Scaling entity updates
By using Data Entities, monday.com can significantly improve scalability by enabling more operations to happen at the entity level rather than on individual boards. When an entity is updated, these changes immediately reflect across all associated boards throughout the platform, eliminating the need to manually update multiple similar boards individually. This approach ensures consistent data management, reduces complexity, and enables reliable scaling.
Global Entities with monday.com’s open-platform framework
Monday.com’s open platform enables us to create entity definitions that provide global data standards across all Monday solutions. By leveraging the apps framework, we can define global entity models that are maintained centrally but utilized across all solutions.
This architecture means that when a developer creates a bug board in Monday Dev, it automatically inherits the same semantic structure defined in the solution, enabling unified reporting.
Our new “data-entity” app feature within monday’s open platform provides developers with the tools to define and deploy standardized entity models.
Productizing Data Entities
Data Entities at monday.com currently serve as internal infrastructure, powering Managed Templates alongside another key standardization building block – Managed Columns. Managed Columns standardize individual fields across multiple boards, and Data Entities provide a holistic semantic structure for entire business objects.
While internal teams already leverage their capabilities, these standardized entities aren’t yet directly available to external developers and customers.
Introducing global entities through monday.com’s powerful apps framework marks our first major step toward unlocking many user-facing features in the future. By standardizing and centralizing data structures, we can enable high-scale reporting, seamless access to data, entity-level permissions, relationships between entities, and more. Ultimately, this will allow teams to intuitively interact with their data through familiar concepts like “Bugs,” or “Projects,” rather than having to reference specific boards or isolated structures.

The next step is making this capability available externally, enabling external developers to unlock the power of standardized entities and build custom applications with minimal friction.
The AI Opportunity
Structured Data Entities aren’t just useful for consistent reporting; they’re essential to the success of AI tools. When entities like “Tasks,” “Deals,” and “Contacts” have a standard, predictable structure, AI tools can understand user intent and deliver accurate and helpful outputs.
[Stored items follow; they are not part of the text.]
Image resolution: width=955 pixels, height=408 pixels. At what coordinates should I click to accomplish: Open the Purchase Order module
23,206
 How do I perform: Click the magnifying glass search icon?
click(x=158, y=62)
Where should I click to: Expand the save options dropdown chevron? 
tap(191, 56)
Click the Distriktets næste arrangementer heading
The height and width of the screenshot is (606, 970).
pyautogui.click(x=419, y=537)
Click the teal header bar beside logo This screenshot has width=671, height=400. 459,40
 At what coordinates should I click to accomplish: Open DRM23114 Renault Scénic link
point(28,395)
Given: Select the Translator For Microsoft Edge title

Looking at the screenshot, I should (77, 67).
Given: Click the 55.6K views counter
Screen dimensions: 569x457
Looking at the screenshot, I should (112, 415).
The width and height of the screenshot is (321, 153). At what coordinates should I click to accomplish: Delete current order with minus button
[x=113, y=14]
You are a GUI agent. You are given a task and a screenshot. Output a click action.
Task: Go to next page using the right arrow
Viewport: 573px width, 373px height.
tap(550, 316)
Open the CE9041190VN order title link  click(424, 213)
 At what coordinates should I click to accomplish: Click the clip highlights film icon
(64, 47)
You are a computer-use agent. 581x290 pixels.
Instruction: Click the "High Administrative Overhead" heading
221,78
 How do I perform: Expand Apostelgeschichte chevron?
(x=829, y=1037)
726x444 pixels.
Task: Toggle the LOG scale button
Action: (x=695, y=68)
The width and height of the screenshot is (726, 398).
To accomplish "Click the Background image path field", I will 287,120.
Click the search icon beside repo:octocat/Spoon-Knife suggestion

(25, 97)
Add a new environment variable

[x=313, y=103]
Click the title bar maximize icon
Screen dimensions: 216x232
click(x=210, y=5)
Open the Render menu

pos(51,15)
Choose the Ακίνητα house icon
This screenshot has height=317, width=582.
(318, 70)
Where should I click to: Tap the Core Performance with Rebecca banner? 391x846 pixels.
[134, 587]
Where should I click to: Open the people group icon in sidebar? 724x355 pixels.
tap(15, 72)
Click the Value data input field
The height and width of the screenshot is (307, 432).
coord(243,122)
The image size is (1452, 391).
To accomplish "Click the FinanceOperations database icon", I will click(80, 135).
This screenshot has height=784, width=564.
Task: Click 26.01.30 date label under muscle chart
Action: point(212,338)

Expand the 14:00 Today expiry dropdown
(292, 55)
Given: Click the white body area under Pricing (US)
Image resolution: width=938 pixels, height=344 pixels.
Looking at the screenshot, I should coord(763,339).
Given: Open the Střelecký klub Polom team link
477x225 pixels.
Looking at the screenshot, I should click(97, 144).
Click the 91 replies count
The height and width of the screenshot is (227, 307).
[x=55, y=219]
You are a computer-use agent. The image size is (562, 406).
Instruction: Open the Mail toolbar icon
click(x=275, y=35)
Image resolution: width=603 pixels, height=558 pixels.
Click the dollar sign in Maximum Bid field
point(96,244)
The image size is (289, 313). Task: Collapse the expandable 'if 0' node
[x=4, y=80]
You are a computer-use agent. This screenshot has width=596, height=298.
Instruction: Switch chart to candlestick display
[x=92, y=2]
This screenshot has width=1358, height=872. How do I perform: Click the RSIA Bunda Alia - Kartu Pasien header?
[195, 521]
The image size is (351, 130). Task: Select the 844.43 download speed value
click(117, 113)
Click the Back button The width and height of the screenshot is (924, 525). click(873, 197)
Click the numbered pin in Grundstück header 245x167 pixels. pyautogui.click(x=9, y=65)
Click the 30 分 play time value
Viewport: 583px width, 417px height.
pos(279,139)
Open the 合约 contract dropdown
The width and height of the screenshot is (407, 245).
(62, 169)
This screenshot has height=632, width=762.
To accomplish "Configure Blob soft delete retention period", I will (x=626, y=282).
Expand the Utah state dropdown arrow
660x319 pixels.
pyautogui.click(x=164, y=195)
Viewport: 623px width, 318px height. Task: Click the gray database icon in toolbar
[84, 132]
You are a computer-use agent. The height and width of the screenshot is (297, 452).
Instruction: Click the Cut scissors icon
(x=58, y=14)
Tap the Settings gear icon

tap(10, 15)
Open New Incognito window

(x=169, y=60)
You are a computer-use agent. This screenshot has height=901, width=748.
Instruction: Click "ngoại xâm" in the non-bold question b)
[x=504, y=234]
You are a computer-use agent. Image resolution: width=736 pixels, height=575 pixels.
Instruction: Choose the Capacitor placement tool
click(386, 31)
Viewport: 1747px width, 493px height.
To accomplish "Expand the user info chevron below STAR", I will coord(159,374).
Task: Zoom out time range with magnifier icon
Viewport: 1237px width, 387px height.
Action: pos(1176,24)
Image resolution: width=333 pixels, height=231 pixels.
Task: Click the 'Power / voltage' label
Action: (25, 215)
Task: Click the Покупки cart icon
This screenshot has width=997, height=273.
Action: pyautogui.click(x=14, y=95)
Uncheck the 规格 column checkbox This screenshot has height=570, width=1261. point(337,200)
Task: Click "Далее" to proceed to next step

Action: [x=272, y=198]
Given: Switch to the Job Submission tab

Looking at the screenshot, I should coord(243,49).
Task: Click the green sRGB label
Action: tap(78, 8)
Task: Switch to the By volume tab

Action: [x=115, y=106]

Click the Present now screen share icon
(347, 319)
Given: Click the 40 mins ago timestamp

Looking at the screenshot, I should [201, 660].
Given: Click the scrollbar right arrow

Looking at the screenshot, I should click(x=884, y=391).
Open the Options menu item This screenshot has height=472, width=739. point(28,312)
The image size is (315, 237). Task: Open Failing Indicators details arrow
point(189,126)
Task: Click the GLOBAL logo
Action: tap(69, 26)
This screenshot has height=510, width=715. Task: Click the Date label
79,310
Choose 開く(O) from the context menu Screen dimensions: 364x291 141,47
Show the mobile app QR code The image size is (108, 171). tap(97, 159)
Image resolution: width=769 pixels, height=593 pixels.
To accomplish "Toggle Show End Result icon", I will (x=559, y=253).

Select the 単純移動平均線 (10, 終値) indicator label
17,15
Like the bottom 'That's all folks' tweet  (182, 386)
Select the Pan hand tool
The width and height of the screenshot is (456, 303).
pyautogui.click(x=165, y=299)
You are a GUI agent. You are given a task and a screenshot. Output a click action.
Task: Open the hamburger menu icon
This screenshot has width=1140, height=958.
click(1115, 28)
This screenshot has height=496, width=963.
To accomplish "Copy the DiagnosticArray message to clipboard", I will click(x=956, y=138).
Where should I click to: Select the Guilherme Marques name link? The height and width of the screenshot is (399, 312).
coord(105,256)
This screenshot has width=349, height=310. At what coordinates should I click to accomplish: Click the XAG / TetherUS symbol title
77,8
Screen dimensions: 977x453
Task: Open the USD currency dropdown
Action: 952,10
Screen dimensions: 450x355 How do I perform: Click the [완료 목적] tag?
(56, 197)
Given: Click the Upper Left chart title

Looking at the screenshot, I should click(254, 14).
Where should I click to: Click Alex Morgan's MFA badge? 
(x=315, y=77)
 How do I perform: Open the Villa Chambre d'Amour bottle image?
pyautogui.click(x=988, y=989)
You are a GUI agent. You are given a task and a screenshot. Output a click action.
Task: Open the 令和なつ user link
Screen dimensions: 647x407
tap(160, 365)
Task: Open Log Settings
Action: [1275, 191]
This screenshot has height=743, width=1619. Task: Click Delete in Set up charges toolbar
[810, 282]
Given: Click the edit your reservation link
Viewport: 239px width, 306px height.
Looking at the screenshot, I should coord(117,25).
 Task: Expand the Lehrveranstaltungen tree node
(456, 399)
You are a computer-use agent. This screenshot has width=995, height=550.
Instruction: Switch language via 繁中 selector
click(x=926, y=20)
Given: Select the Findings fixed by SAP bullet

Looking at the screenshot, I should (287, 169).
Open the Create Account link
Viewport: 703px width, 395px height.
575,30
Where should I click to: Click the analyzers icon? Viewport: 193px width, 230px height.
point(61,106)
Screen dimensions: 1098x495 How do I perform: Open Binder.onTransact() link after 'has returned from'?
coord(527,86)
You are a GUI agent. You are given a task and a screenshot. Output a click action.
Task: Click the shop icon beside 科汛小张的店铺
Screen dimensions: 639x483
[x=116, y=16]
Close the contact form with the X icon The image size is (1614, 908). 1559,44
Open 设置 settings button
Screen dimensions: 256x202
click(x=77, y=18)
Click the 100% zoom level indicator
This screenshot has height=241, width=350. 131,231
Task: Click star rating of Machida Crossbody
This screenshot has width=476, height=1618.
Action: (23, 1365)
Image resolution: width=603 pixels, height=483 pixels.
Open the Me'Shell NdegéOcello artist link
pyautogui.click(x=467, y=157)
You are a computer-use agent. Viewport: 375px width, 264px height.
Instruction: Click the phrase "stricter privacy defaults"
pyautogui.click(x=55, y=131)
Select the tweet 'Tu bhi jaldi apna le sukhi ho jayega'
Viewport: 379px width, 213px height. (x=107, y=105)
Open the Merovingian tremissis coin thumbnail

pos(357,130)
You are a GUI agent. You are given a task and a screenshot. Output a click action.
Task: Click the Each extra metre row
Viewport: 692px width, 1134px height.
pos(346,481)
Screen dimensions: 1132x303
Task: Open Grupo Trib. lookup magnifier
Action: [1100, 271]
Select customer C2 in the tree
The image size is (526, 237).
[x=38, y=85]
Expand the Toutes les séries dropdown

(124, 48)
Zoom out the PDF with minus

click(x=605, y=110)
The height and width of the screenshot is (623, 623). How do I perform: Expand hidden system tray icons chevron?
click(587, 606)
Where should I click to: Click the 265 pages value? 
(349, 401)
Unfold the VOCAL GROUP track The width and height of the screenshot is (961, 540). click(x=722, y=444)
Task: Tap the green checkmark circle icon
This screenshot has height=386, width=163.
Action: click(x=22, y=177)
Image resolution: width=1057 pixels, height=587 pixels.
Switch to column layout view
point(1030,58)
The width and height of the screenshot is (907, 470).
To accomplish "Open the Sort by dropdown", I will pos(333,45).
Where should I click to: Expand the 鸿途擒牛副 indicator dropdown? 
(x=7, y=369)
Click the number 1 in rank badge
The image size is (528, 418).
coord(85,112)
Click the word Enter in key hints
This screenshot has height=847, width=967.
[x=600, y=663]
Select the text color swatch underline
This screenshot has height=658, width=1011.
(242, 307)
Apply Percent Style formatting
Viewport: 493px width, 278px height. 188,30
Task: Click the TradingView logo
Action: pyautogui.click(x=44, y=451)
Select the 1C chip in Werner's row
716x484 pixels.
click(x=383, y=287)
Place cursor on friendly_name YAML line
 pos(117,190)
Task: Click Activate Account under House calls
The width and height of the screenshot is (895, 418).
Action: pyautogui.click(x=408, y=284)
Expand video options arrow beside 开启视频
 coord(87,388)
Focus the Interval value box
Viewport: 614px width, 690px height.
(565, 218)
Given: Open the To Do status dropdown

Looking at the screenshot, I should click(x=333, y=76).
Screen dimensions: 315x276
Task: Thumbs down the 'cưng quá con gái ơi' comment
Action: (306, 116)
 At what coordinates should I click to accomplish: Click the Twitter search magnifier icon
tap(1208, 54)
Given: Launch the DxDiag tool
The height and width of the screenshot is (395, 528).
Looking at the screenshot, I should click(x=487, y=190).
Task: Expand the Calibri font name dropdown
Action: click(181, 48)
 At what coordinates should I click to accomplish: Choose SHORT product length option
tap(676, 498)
Beyond improving existing features, standardized entities enable more powerful future possibilities:
Advanced Predictions: AI models can better predict timelines, budgets, and resource allocation when working with standardized project data.
Smarter Automations: Standardized entities allow automation to become context-aware, automating workflows based on entity definitions and semantic relationships.
Natural Language Interfaces: Clearly defined entities open the way for more advanced natural language interactions, allowing users to ask complex questions or request reports in conversational language.
What’s next
As we continue exploring the potential of Data Entities, there are exciting opportunities ahead:
Deeper Integration with Monday’s AI Suite: Exploring ways Data Entities might be leveraged across various AI-powered features, potentially providing more intelligent insights across the platform.
Potential Availability to External Developers: Investigating opportunities to expose Data Entities within the app’s framework, allowing external developers to build standardized, integrated applications more easily.
Considering Custom Entity Creation: Exploring the possibility of enabling users to define their own custom Data Entities within monday.com, potentially increasing flexibility and personalization in managing their workflows.
These possibilities represent directions we’re excited to consider as we further develop the concept of Data Entities.